I’ve had to get used to using earphones—the little, bulb-shaped kind that you tuck into your ears. I’ve never been a fan of those. I’ve always preferred old-school headphones that wrap over the top of your head and simply rest against your ears like a pair of earmuffs. That isn’t an option with the iPod Shuffle, however, because in order to facilitate the iPod’s diminutive size, the playback controls are relegated to a three-button keypad located on the wires of the earphones that come with and are designed specifically for the iPod. Earphones have always felt uncomfortable to me, but even in my short experience of using my iPod, I can now see their advantage. As I move about, the earphones are much more secure than headphones would be. And, thankfully, the iPod earphones are the most comfortable I’ve ever worn. The only slightly annoying thing is that my ears apparently don’t match, so the left earphone fits more loosely in my ear than the right earphone does.

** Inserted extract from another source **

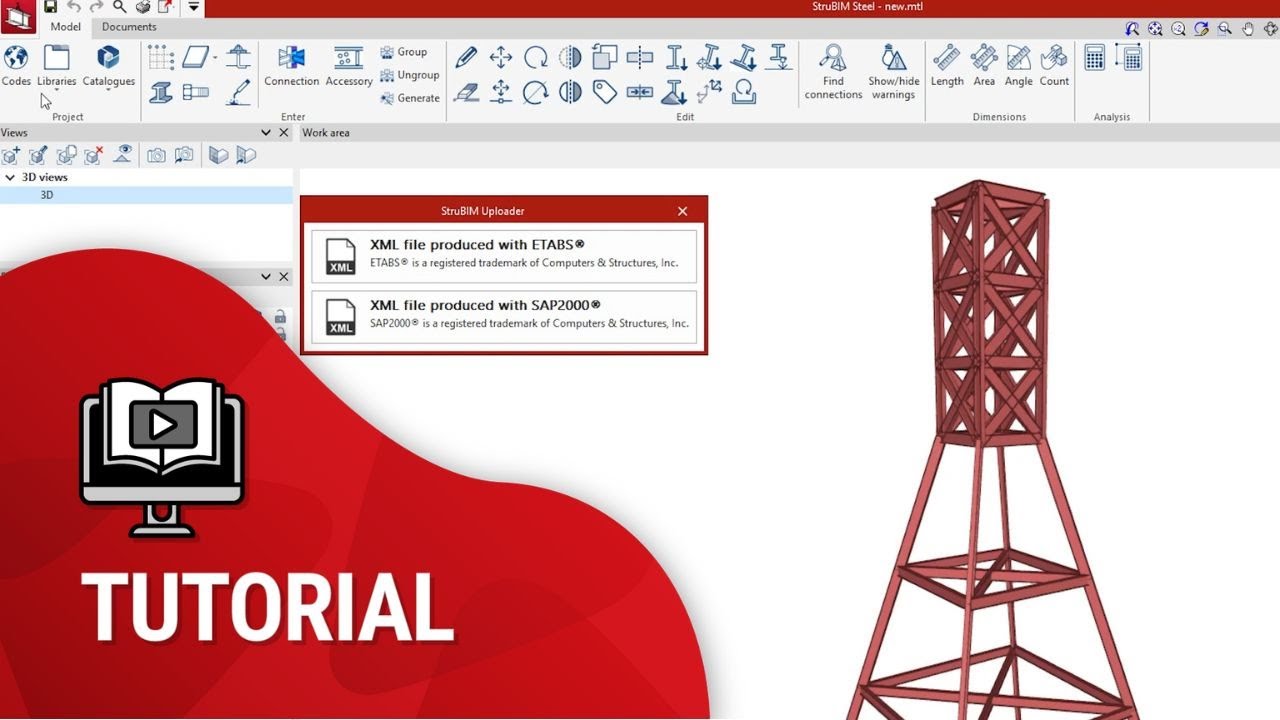Screen dimensions: 1280x720
Task: Click the pencil Edit tool icon
Action: [x=466, y=57]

This means that external sounds aren’t blocked out by the left earphone as well as they are blocked out by the right earphone, which in turn creates the illusion that my right ear is “clogged,” like the hearing is going out and I need to chew some gum to pop it or something. (The disproportion of my ears is one reason I’ve never liked earphones, which have often felt uncomfortably large—painful even—in my right ear.) But, to digress, another benefit of using earphones is that they are less likely to bother others. That is, I believe other people can hear the music you’re listening to less easily with earphones than with the older-style headphones. That too makes me feel better about the earphones.

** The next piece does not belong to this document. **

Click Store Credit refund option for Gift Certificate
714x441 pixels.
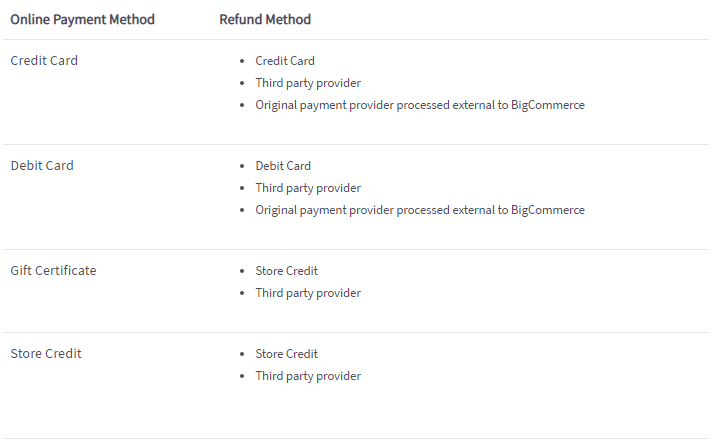point(287,271)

More for my own sake than anything, I thought it might be interesting to look back one day on what my first iPod playlist looked like. So, I now present (to anyone who wishes to read it) the music that is loaded onto my iPod, including the playlists into which it has been divided. Italicized titles refer to albums while titles in quotations refer to individual songs. Unless otherwise noted, albums were included in their entirety. The list has been arranged alphabetically by playlist, then by artist, then by album title.

New Wave
  • A-ha, Hunting High and Low
  • Billy Idol – “Dancing With Myself”
  • The Cars, Greatest Hits (plus “Hello Again” from Heartbeat City)
  • Culture Club, Colour by Numbers
  • Culture Club, Kissing to Be Clever
  • Culture Club, Waking Up with the House on Fire
  • The Cure – “Boys Don’t Cry”
  • Depeche Mode – “Just Can’t Get Enough”
  • Duran Duran – selections from various albums
  • Men at Work – selections from Contraband: The Best of Men at Work
  • Men Without Hats – “The Safety Dance”
  • New Order – “Bizarre Love Triangle”
  • Tears for Fears – selections from various albums
  • Buzzcocks, A Different Kind of Tension (excluding several demo and live tracks)
  • Dag Nasty – entire discography
  • Descendents – entire discography, excluding four tracks that aren’t really songs
  • Hüsker Dü, Candy Apple Grey
  • Hüsker Dü, Zen Arcade
  • Mission of Burma, Calls, Signals, and Marches
  • Mission of Burma, Innermost (a two-song EP)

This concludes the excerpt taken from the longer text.